Les Demoiselles de Rochefort is a spectacular film from Jacques Demy. Featuring a great cast, gorgeous visuals, top-notch choreography, and sumptuous music. It’s a film that doesn’t just bear many elements into what makes the musical a joy to watch but it’s also backed by a universal and engaging story about finding love in a small portside town in France. In the end, Les Demoiselles de Rochefort is a tremendous film from Jacques Demy.

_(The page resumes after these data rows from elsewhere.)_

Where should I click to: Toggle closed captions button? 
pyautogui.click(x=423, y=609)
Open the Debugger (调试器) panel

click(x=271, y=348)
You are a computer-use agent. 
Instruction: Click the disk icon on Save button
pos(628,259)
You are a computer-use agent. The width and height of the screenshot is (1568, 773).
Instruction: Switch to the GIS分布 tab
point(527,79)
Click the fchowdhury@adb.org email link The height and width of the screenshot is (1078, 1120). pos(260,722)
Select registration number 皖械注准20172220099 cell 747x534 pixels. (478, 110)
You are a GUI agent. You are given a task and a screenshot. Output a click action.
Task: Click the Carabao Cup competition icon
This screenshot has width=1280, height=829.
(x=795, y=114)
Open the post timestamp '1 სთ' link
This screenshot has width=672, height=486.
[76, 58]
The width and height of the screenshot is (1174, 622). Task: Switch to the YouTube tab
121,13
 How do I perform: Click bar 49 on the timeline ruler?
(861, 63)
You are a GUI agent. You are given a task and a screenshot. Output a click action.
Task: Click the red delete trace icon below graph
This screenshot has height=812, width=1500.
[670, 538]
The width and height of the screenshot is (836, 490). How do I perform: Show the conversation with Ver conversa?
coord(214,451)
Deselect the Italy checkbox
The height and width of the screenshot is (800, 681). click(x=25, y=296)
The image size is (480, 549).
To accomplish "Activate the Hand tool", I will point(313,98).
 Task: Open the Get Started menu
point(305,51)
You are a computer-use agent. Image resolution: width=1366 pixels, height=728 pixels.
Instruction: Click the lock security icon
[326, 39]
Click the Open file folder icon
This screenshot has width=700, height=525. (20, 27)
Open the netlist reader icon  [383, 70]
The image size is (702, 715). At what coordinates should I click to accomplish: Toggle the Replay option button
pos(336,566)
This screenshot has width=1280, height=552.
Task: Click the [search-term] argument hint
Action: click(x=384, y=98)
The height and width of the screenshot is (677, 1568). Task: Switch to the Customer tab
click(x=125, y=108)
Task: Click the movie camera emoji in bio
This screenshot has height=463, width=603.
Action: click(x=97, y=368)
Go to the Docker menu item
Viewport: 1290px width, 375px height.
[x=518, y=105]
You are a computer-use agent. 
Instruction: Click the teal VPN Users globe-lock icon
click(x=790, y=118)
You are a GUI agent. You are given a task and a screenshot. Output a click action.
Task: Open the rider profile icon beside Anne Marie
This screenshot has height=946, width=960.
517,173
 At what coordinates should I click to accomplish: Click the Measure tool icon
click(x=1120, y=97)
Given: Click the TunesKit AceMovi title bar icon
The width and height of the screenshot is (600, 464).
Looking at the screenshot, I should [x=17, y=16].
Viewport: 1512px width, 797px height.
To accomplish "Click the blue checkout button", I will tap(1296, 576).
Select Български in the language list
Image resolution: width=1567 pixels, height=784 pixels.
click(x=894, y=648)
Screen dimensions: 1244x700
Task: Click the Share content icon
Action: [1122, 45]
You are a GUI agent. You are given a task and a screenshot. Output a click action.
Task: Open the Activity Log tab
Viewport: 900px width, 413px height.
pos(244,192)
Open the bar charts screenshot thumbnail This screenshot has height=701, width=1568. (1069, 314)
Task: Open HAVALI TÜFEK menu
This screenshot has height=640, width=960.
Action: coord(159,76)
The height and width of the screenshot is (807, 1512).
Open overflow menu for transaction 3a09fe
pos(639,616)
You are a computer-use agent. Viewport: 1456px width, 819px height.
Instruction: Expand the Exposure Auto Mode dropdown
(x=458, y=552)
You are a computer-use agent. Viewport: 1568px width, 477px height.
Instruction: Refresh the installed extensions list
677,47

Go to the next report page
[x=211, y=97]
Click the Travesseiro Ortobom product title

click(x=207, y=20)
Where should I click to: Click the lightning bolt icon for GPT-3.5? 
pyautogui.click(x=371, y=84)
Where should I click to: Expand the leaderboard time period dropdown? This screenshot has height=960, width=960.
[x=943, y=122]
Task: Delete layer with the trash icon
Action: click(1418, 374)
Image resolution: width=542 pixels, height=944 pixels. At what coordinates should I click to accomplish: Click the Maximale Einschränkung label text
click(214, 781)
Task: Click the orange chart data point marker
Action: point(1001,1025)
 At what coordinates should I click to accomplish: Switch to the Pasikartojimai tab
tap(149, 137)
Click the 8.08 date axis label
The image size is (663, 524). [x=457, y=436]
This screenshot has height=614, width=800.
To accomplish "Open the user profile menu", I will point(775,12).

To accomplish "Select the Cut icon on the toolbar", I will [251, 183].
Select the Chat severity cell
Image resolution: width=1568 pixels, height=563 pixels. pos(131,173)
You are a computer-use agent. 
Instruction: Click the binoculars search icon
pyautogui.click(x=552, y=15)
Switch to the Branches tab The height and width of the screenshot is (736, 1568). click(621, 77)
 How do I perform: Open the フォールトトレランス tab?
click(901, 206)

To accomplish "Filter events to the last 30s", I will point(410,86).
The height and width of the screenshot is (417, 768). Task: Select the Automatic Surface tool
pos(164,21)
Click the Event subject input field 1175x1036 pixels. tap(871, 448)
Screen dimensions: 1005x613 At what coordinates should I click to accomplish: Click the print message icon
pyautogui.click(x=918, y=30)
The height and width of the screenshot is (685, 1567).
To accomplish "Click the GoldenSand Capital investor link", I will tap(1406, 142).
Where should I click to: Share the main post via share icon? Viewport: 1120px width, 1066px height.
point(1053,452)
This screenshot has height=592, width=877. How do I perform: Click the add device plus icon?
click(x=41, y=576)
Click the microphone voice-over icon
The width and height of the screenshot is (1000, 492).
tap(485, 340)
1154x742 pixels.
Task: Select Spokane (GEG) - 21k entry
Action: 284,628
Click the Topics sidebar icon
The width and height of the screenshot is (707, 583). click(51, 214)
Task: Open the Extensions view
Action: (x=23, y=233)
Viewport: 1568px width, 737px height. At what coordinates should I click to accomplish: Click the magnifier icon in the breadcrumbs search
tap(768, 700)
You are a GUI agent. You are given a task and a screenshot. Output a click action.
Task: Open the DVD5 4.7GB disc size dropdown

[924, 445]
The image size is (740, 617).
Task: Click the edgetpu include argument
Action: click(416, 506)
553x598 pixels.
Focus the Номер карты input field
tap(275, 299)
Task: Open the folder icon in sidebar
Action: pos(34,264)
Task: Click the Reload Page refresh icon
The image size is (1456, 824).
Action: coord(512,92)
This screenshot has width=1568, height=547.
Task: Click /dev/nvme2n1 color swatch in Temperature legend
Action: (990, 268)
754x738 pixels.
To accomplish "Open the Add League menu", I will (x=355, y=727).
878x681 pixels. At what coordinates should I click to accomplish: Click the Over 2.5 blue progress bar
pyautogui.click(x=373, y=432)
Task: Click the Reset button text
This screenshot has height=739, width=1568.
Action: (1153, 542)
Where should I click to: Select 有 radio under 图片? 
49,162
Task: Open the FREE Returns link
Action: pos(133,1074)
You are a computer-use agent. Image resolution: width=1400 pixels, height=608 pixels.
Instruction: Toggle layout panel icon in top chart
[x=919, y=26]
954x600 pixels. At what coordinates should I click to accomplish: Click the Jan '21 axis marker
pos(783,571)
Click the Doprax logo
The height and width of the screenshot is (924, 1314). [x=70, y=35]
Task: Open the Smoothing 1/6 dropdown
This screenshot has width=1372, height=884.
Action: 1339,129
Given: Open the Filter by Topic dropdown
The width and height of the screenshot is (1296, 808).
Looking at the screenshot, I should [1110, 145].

Jacques Demy Films: (Lola (1961 film)) - Bay of Angels - The Umbrellas of Cherbourg - Model Shop - Donkey Skin - (The Pied Piper (1972 film)) - A Slightly Pregnant Man - (Lady Oscar) - (La Naissance du Jour) – Une chambre en ville - (Parking (1985 film)) - (Three Places for the 26th) - (Turning Table)

© thevoid99 2017


Big Screen Small Words said...

I really enjoyed this one. It's bright and cheerful; the atmosphere was different from Umbrellas of Cherbourg. This was also my first Gene Kelly movie and it doesn't disappoint!

thevoid99 said...

@Big Screen Small Words-It is certainly a cheerful and lovely film. It's what musicals should be. People are on and on about La La Land but I think this is the better film.

Anonymous said...

Nice review. I do love old musicals, there's a timelessness to them. And Catherine Deneuve is a stunningly beautiful woman and terrific actress.

thevoid99 said...

@vinnieh-This is a musical that is a must-see as it's such a joy to watch. Catherine Deneuve is still a beautiful woman.